This book provides a comprehensive and multifaceted analysis of the Sámi society and its histories and people, offering valuable insights into how they live and see the world.
The chapters examine a variety of social and cultural practices, and consideration is given to environment, legal and political conditions and power relations. The contributions by a range of experts of Sámi studies and Indigenous scholars are drawn from across the Sápmi region, which spans from central Norway and central Sweden across Finnish Lapland to the Kola Peninsula in Russia. Sámi perspectives, concepts and ways of knowing are foregrounded throughout the volume. The material connects with wider discussions within Indigenous studies and engages with current concerns relating to globalization, environmental and cultural change, Arctic politics, multiculturalism, postcolonialism and neoliberalism.

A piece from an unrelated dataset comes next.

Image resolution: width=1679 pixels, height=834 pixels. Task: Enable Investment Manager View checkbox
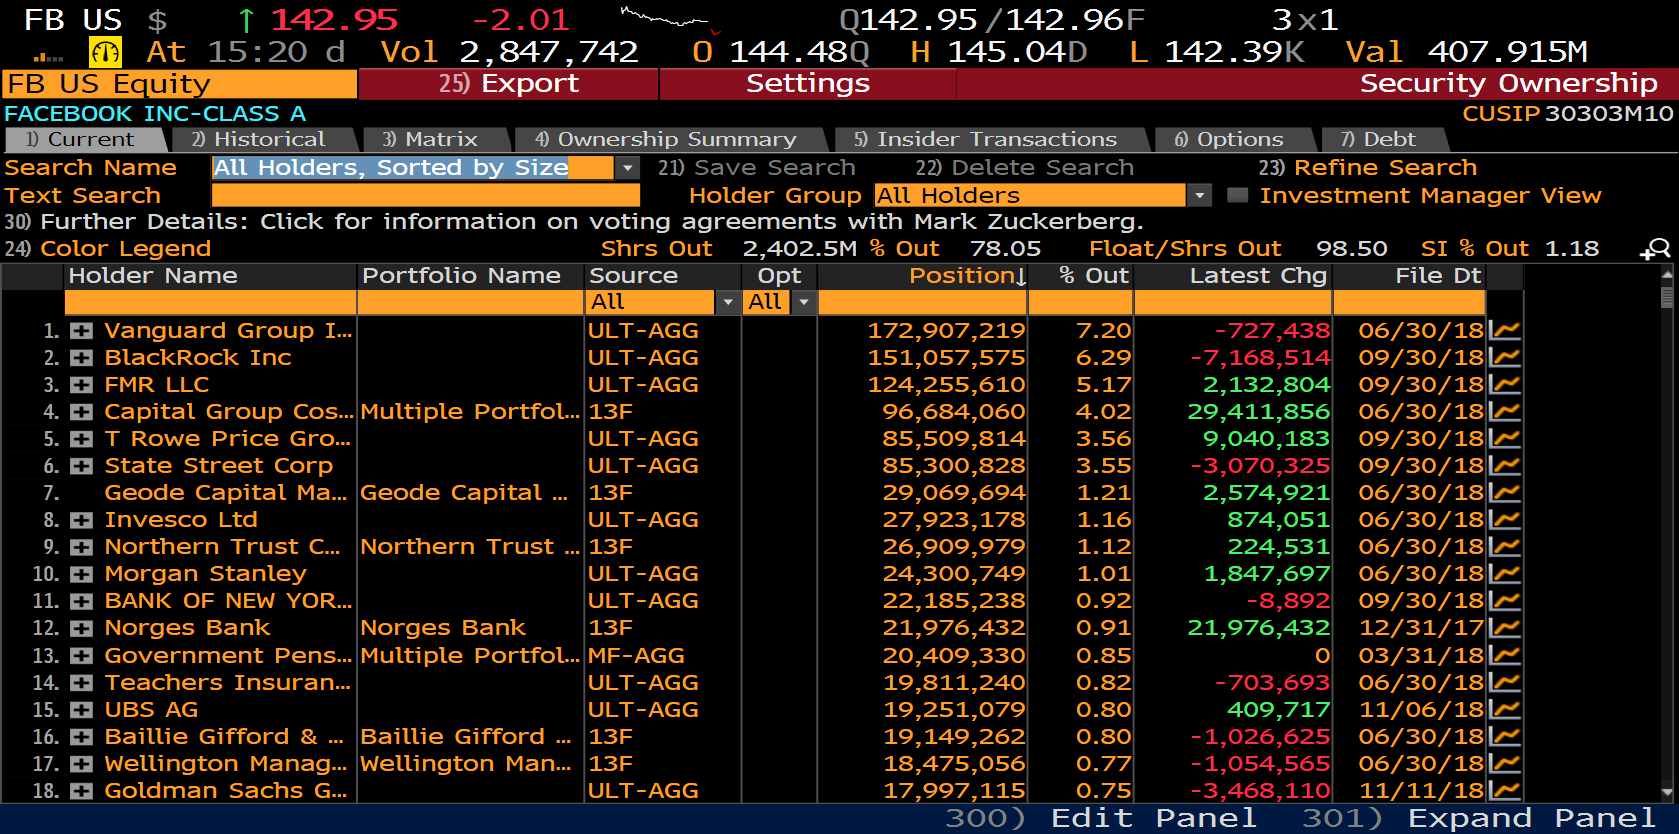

The Sámi World will be of interest to scholars from a number of disciplines, including Indigenous studies, anthropology, sociology, geography, history and political science.

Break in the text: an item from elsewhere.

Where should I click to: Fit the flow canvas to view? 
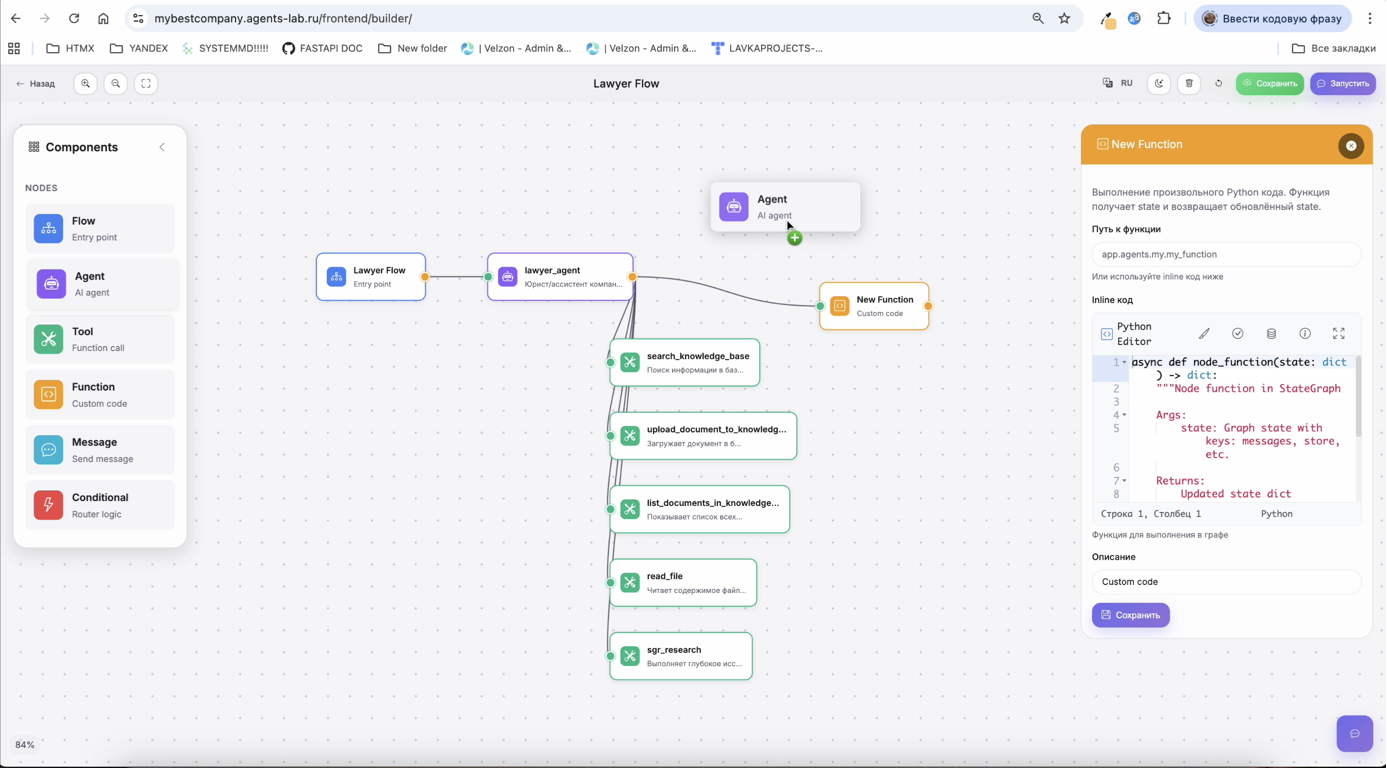coord(146,84)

About the Author: Sanna Valkonen is a Sámi scholar and Professor of Sámi Research at the University of Lapland, Finland. She is co-editor of Knowing from the Indigenous North: Sámi Approaches to History, Politics and Belonging (Routledge, 2018).
Áile Aikio is a Sámi scholar and doctoral candidate of sociology at the University of Lapland, Finland. In her PhD research, Aikio examines indigenization of the museum.

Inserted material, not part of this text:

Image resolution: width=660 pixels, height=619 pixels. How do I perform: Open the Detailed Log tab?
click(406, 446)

Saara Alakorva is a Sámi scholar, doctoral candidate of political sciences, and university teacher of Arctic world politics at the University of Lapland, Finland. In her PhD research, Alakorva studies Sámi political history and contemporary Sámi political thinking.
Sigga-Marja Magga is a Sámi scholar and post-doctoral researcher at the University of Lapland, Finland. Her work focuses on duodji handicraft and duodji epistemes.